To see why, every month last year, an average of 23,600 Canadians died of other causes.(9) Extrapo-lating, roughly 40,000 Canadians would have died from other causes in the 51 days following Canada’s first COVID-19 death.(10) At a uniform 2.8% prevalence, the lower end in California, statistically 2.8% of those expected 40,000 deaths, so 1,120 people, would have been incidentally infected but would have died anyway. Given actual estimates of 4,000 COVID-19 deaths in Canada, this implies that, statistically, 28% of these deaths could have been “with COVID-19.” At Angus’s higher estimate, this rises to almost 80%.
The second important implication is the mortality rate—just how deadly is this virus? A 1% prevalence implies COVID-19 mortality of roughly 1.1%(11)—far lower than early estimates above 3%.(12) If prevalence is at California rates, implied mortality falls further to roughly 0.3%. And if the 8% estimate turns out to be true, implicit mortality would fall to just 0.13%—only slightly higher than the seasonal flu, fatal in 0.11% of cases (see Figure 2).(13)
We Need More Data
We will not know the extent of either effect—the overestimation of deaths and of mortality—until we know population prevalence, especially prevalence by age. And it is possible that delays in death reporting mean we are actually undercounting deaths(14) even if we are overestimating mortality. But if Canada’s prevalence is anything like California’s data and Angus’s survey results, COVID-19 may be killing far fewer Canadians than we think.
While we clearly must remain vigilant, decision-makers should also be aware of the degree to which we are “flying blind” until credible prevalence data exists.
- John Lee, “How deadly is the coronavirus? It’s still far from clear,” The Spectator, March 28, 2020.
- Worldometer, Coronavirus, Country, Canada, May 5, 2020.
- Angus Reid Institute, “The incidence of COVID-19 infection in Canada? New survey points to over 100,000 households,” April 8, 2020.
- Stacey McKenna, “What COVID-19 Antibody Tests Can and Cannot Tell Us,” Scientific American, May 5, 2020.
- Worldometer, Coronavirus, Reported Cases and Deaths by Country, Territory, or Conveyance, May 5, 2020.
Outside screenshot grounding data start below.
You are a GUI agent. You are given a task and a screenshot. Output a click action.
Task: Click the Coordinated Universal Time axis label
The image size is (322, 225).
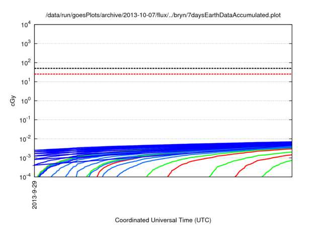tap(163, 220)
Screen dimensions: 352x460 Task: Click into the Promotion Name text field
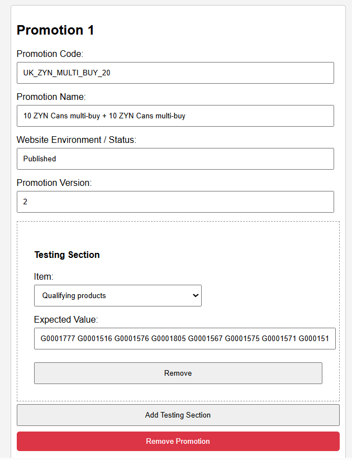pos(175,116)

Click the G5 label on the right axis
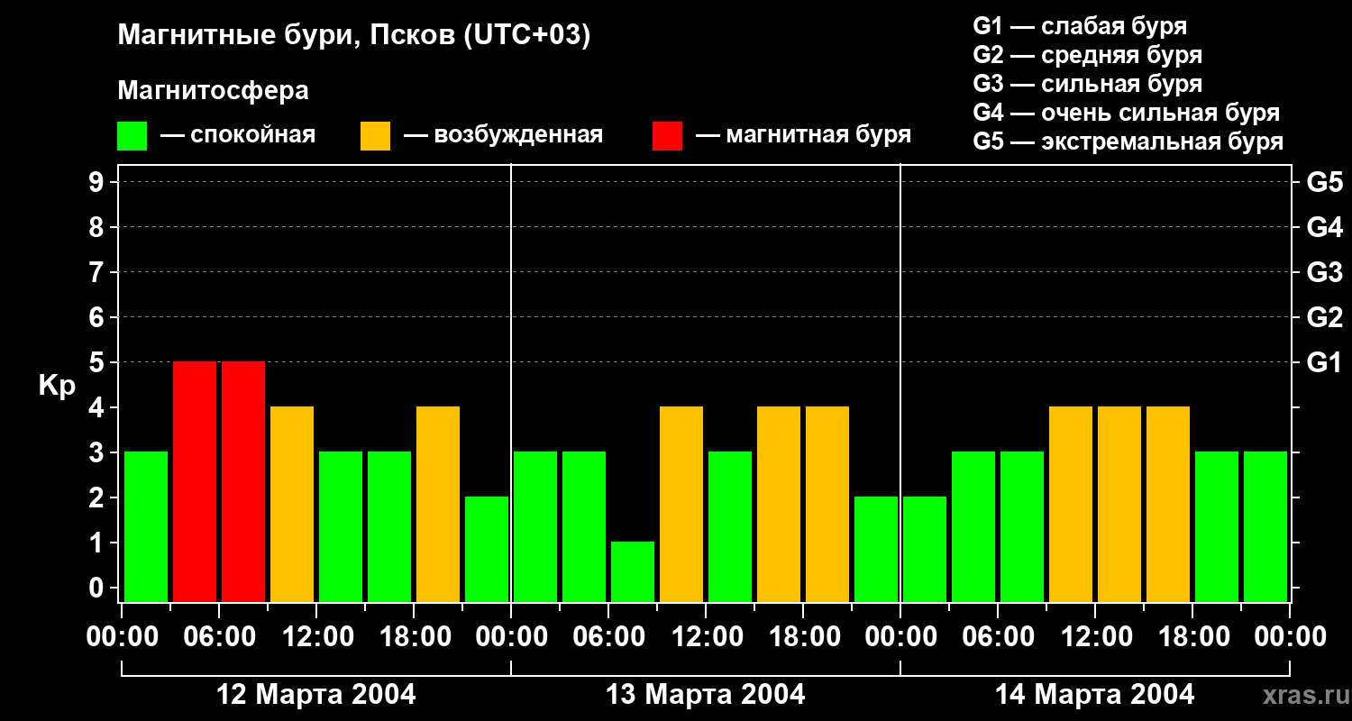tap(1324, 182)
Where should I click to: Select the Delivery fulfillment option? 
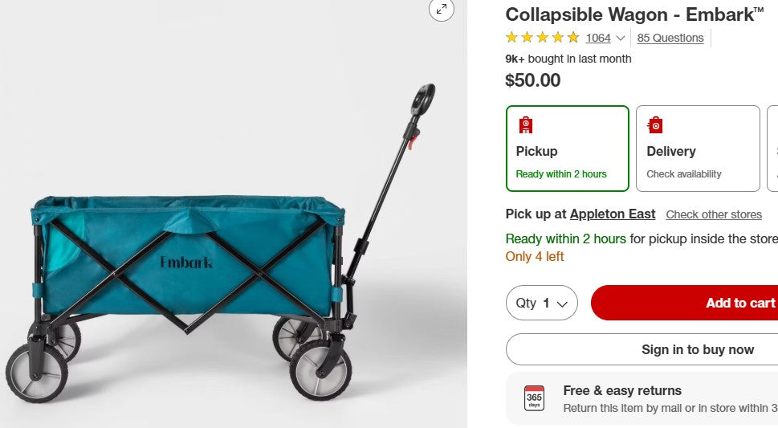pyautogui.click(x=697, y=149)
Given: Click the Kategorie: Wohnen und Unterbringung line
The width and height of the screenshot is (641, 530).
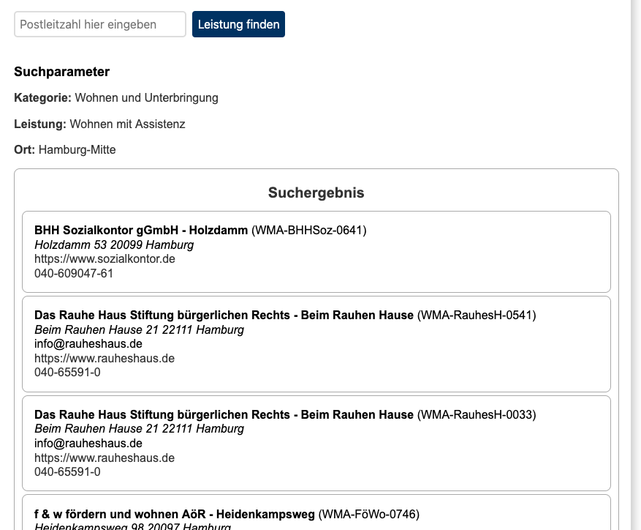Looking at the screenshot, I should [116, 98].
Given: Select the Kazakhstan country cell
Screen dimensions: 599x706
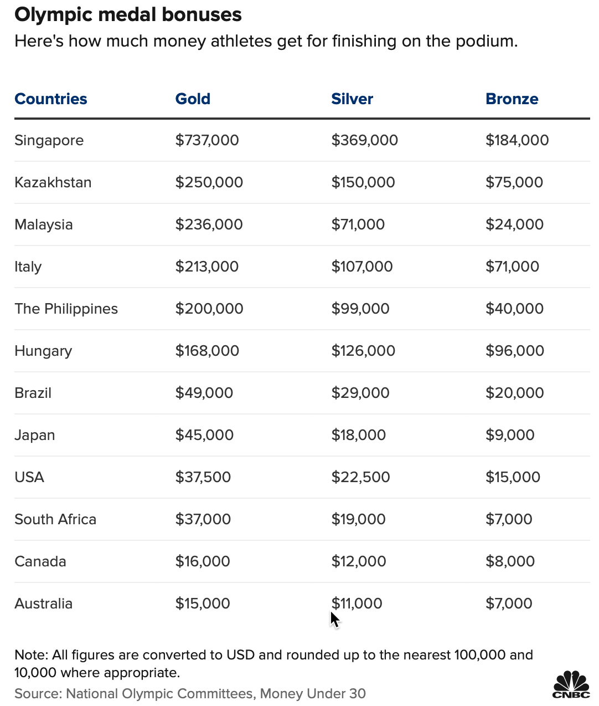Looking at the screenshot, I should click(53, 182).
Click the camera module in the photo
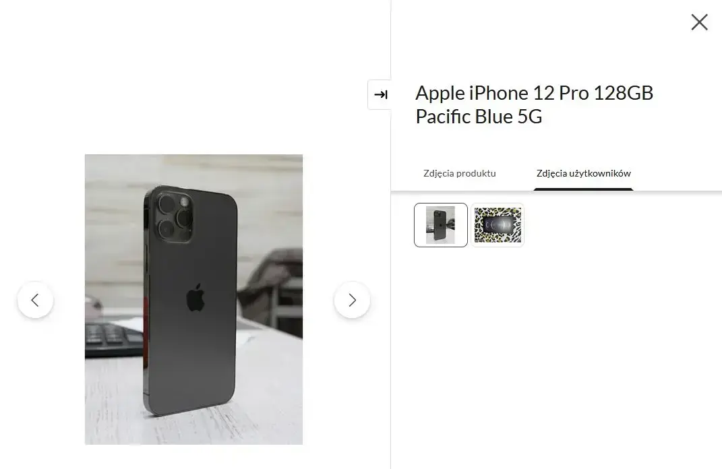Image resolution: width=722 pixels, height=469 pixels. [x=175, y=216]
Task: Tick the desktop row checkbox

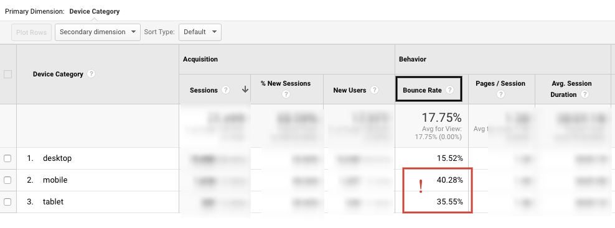Action: 7,158
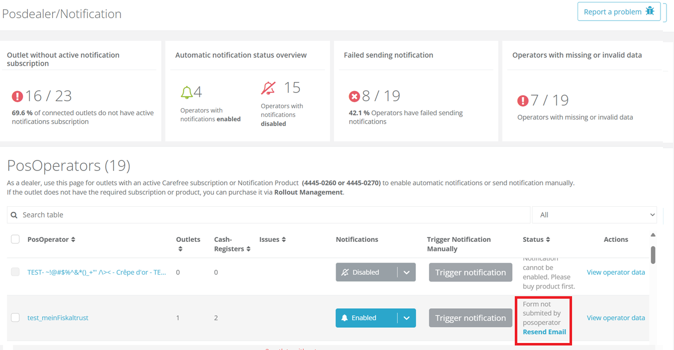This screenshot has width=674, height=350.
Task: Sort by PosOperator column arrows
Action: click(73, 240)
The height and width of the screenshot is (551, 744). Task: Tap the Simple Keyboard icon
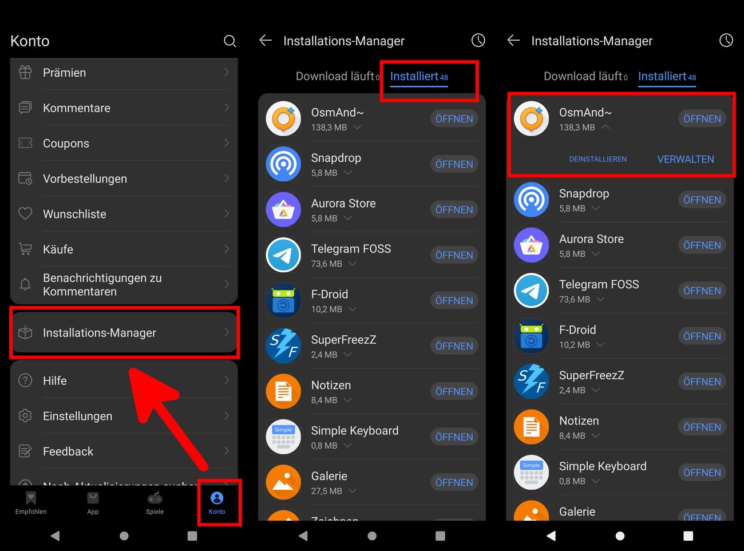point(283,437)
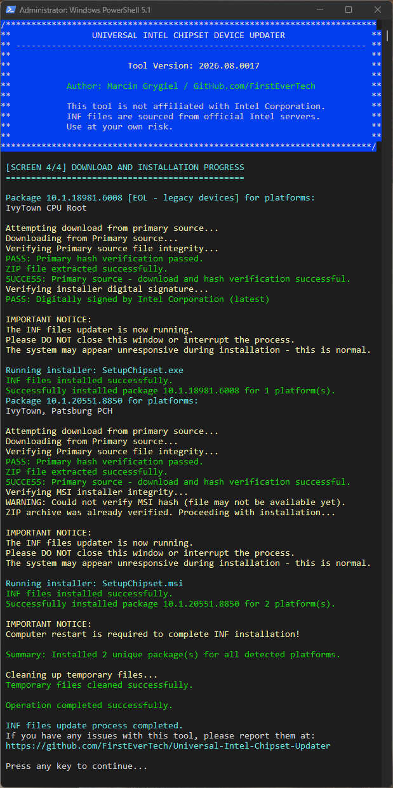
Task: Click the '[SCREEN 4/4] DOWNLOAD AND INSTALLATION PROGRESS' heading
Action: [125, 167]
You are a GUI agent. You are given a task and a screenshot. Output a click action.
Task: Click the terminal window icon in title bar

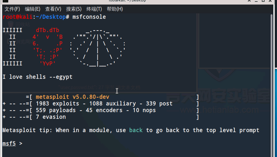(x=5, y=1)
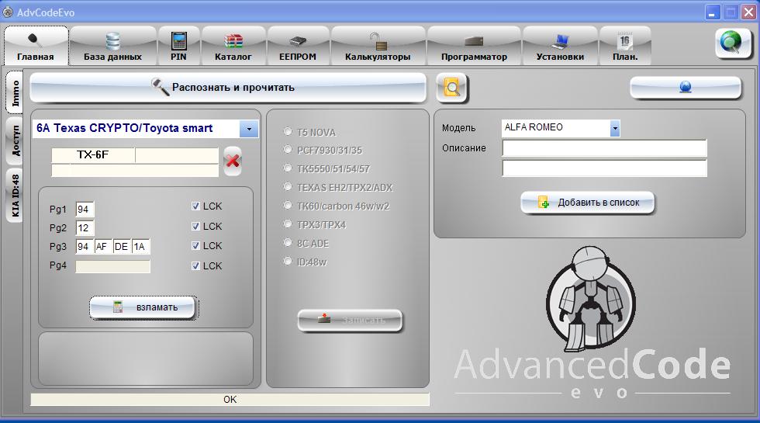
Task: Uncheck the LCK checkbox for Pg4
Action: click(195, 266)
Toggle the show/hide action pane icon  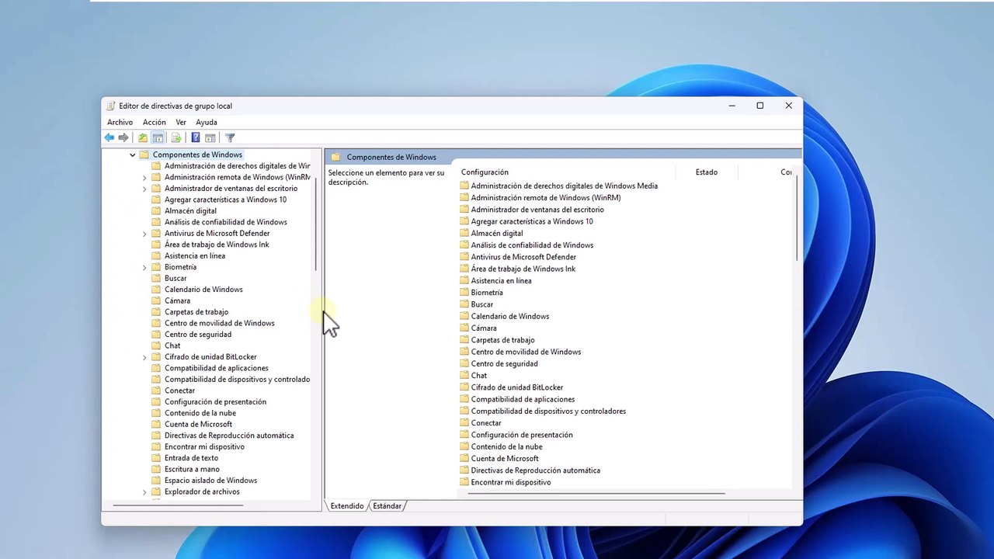[210, 137]
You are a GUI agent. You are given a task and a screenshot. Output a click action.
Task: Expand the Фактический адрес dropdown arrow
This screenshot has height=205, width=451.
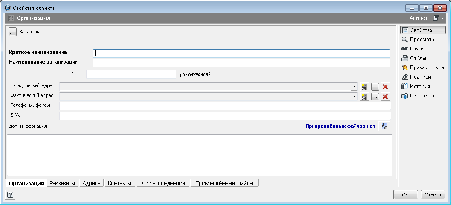[354, 97]
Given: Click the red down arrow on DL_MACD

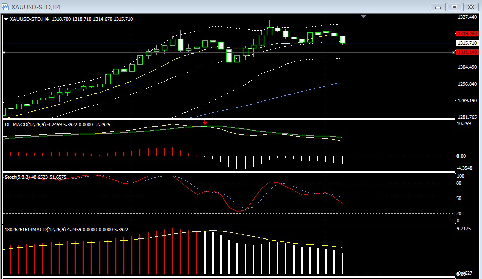Looking at the screenshot, I should point(205,122).
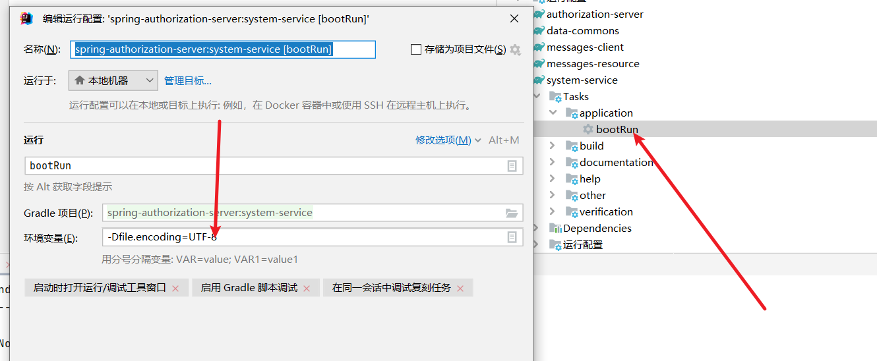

- Children’s Hospital of Wisconsin, Medical care, Dermatology Program, Conditions, Common skin disorders, Viral Exanthems (Rashes), Chickenpox, 2020.
- Richard Franki, “Comorbidities the rule in New York’s COVID-19 deaths,” The Hospitalist, April 8, 2020.
- Éric Grenier, “How focusing on the age of pandemic victims could blind us to the bigger picture,” CBC News, April 24, 2020.
- Statistics Canada, Table 13-10-0708-01: Deaths, by month.
- Worldometer, op. cit., footnote 2.
- Financial Times, “‘Utterly unreliable’: The mystery behind the true COVID-19 death rate,” National Post, March 31, 2020.
- Dena L. Schanzer et al., “Estimating Influenza Deaths in Canada, 1992–2009,” PloS One, Vol. 8, No. 11, November 27, 2013.
- Alan Freeman and Samuel Freeman, “Is Canada’s COVID-19 problem much bigger than we think?” iPolitics, April 16, 2020.